PASSAGE SHOWN >>
-- Opening Marker --

The third quarter typically represents the Company's highest sales quarter in
each year, reflecting normal seasonal fluctuations.
The 1997 third quarter increase in women's sportswear reflected a 24% increase
in the net sales of the Casual Unit, to $202 million, and a 9% increase in the
net sales of the Special Sizes Unit, to $130 million, due in each case to higher
unit volume. New product offerings accounted for $25 million of the net sales
increase: $18 million of net sales of Lizsport and Claiborne Sport, the
Company's latest fragrances (initially shipped in July, 1997), offsetting the
continued decline in net sales of the Company's ongoing fragrance products; and
$7 million of net sales of Elisabeth/Liz & Co., the large-size casual knitwear
line first shipped in September 1996. As previously reported, the Company is
exploring entry into a licensing arrangement covering its fragrance business.

-- Closing Marker --

RECORDED INFORMATION >>
-- Opening Marker --

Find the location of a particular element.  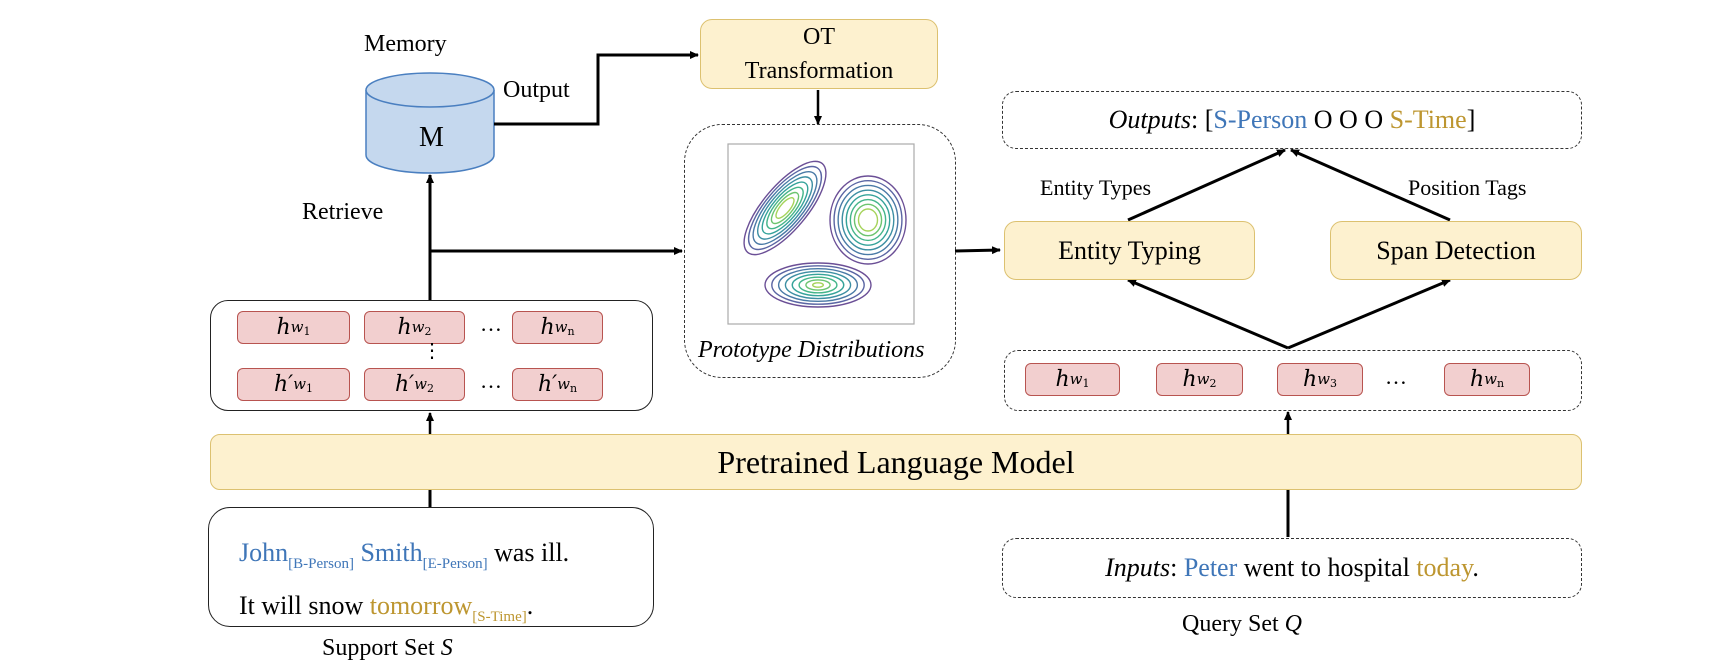

outputs-box: Outputs: [S-Person O O O S-Time] is located at coordinates (1292, 120).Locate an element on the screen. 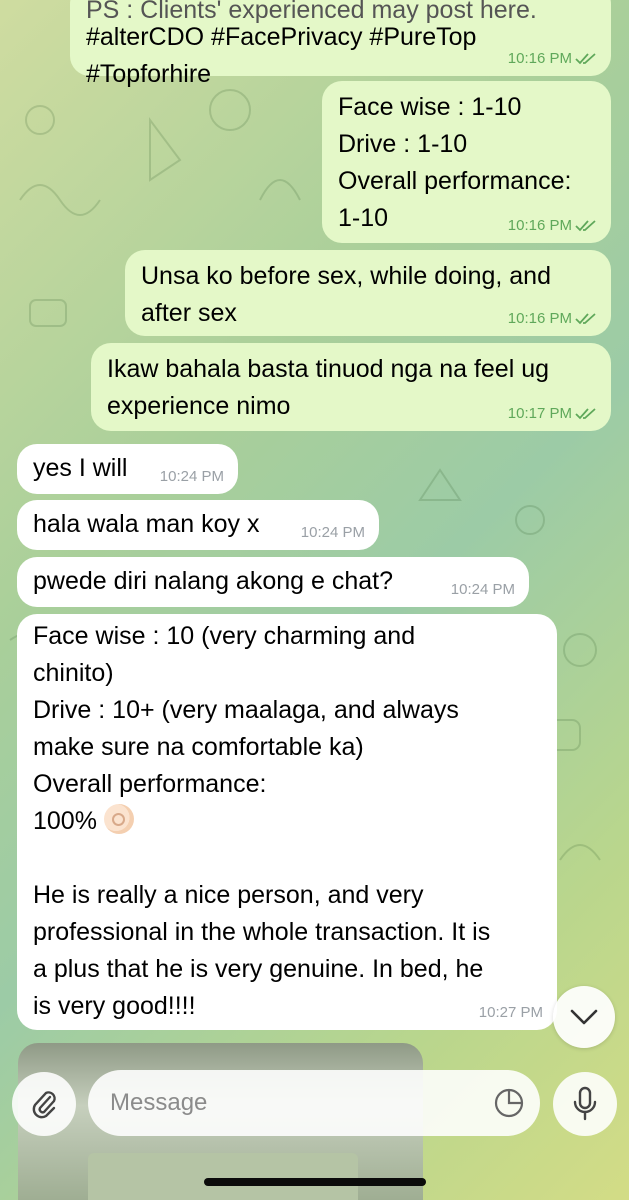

-- Closing Marker --

ACTIVITY LIST >>
(a) Rewrite the quarterly sales passage between "The third quarter" and "its fragrance business.", inclusive, swapping "Casual Unit" for "Casual Division".
(b) Carry on the quarterly sales passage from the point where it stops.
The lines after the quarterly sales passage are separate material.

YOUR RESPONSES >>
(a)
The third quarter typically represents the Company's highest sales quarter in
each year, reflecting normal seasonal fluctuations.
The 1997 third quarter increase in women's sportswear reflected a 24% increase
in the net sales of the Casual Division, to $202 million, and a 9% increase in the
net sales of the Special Sizes Unit, to $130 million, due in each case to higher
unit volume. New product offerings accounted for $25 million of the net sales
increase: $18 million of net sales of Lizsport and Claiborne Sport, the
Company's latest fragrances (initially shipped in July, 1997), offsetting the
continued decline in net sales of the Company's ongoing fragrance products; and
$7 million of net sales of Elisabeth/Liz & Co., the large-size casual knitwear
line first shipped in September 1996. As previously reported, the Company is
exploring entry into a licensing arrangement covering its fragrance business.

(b)
Net sales of the outlet operations increased 15%, to $64 million, principally
reflecting additional stores (93 at 1997 third quarter end as compared with 82 a
year earlier) and improved store productivity. Net sales of men's sportswear and
furnishings increased 23%, to $40 million, due principally to higher unit volume
and, to a lesser degree, higher average unit selling prices. Net sales of
Special Markets products increased 25%, to $31 million, due to higher unit
volume. These net sales increases were moderated by a 26% decrease in dress
sales, to $22 million, due to planned lower unit volume, reflecting weakness in
demand. Net sales of the Company's domestic retail stores decreased 17%, to $31
million, principally reflecting weakness in demand for Collection and Elisabeth
product and dresses within a generally soft environment for women's apparel
specialty stores. Effective with the 1997 fiscal year, the Company lowered its
internal transfer pricing for goods sold by its wholesale divisions to its
domestic retail stores to a cost basis. The change reduced the net sales figures
reported by the wholesale divisions and increased the gross margin dollars and
percentage of the domestic retail operations. This change had no effect on the
Company's consolidated results and did not have any material effect on the
divisional disclosures contained herein.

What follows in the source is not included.